Mamajan kämpfte bereits seit seinem fünfzehnten Lebensjahr aktiv mit. Seit damals, als die Russen seinen Vater und seine zwei älteren Brüder, vor den Augen der Familie und einigen zufälligen Passanten auf der Straße, einfach erschossen hatten. Als vermeintliche Terroristen. Man hatte sie erwischt, wie sie Zucker in die Tanks von russischen Fahrzeugen schütteten. Was auch tatsächlich dazu geführt hatte, dass ein Nachschubtransport von Kunduz nach Kabul, erst eine Woche später stattfinden hatte können. Außerdem, zur Rettung der Ehre der Mujaheddin, wie man die Kämpfer damals noch nannte, musste auch noch gesagt werden, dass jener besagte Transport, mit einem Duzend Lastwagen, hinter dem Salang-Pass, von Massouds Männern gnadenlos in den Abgrund gejagt worden war. Kein einziger Lastwagen hatte seinen Bestimmungsort erreicht.
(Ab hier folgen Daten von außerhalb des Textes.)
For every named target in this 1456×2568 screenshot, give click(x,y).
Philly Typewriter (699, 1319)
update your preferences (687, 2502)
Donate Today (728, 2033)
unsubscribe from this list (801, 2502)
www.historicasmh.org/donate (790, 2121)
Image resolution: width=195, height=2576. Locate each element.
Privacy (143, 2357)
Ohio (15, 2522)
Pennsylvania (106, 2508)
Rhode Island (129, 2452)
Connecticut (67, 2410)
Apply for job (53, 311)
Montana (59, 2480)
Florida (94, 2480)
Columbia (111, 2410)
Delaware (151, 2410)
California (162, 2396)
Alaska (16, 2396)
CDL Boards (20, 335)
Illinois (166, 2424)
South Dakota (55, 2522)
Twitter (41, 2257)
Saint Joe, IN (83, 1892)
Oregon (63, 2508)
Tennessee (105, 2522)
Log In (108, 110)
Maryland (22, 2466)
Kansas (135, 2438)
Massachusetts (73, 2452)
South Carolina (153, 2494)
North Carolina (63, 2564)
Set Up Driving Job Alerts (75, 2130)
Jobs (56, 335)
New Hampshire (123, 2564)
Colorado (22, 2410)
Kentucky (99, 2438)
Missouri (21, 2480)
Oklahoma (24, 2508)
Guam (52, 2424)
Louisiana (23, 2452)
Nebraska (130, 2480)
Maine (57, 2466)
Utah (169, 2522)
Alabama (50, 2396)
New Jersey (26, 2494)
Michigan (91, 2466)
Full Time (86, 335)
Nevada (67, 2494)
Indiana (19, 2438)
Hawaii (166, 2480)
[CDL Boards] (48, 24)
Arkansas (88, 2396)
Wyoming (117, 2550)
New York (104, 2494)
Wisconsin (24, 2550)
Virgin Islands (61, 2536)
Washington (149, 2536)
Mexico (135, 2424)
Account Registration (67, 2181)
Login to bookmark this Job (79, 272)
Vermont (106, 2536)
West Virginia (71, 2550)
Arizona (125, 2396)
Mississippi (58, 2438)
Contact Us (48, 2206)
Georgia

Die Russen hatten einen Heiden-Respekt vor dem jungen Anführer aus dem Panjshir-Tal, Commander Massoud.
Es gab keine Gesprächsrunde, die nicht irgendwann, im Laufe eines Zusammenseins, von diesem nun schon legendären Führer der "Nordallianz" erzählte, seine Heldentaten rühmte und seinen edlen Charakter pries.
"Massoouud Khan… Dost-e-Man- good frrend!", sagte Commander Mamajan, "er ist mein Freund!", als ob sein Idol noch am Leben wäre, schlug sich auf die Brust, dass es nur so dröhnte, kramte in einer seiner Brusttaschen und beförderte ein zerdrücktes Passfoto von Ahmed Shah Massoud hervor, hielt es ihnen triumphierend entgegen.
"Shaheed Massoud !", sagte er nochmals nachdrücklich – Massoud, der Martyrer, für sein Volk, ein wahrer "Ayaar", eine selbstlose idealistische Lichtgestalt des afghanischen Bürgerkrieges. Er war im Land geblieben, hatte gekämpft, während andere sich selbst bereicherten und ins sichere Ausland flohen.
Felsberg war der ständigen Beweihräucherung des Volkshelden Massoud schon etwas leid, es war einfach zuviel. Man begegnete dem Bild des allgemeinen Idols einfach überall. Keine Küche, kein Wohnraum, kein Laden, keine Straßenkreuzung ohne das Bild Massouds, groß oder klein.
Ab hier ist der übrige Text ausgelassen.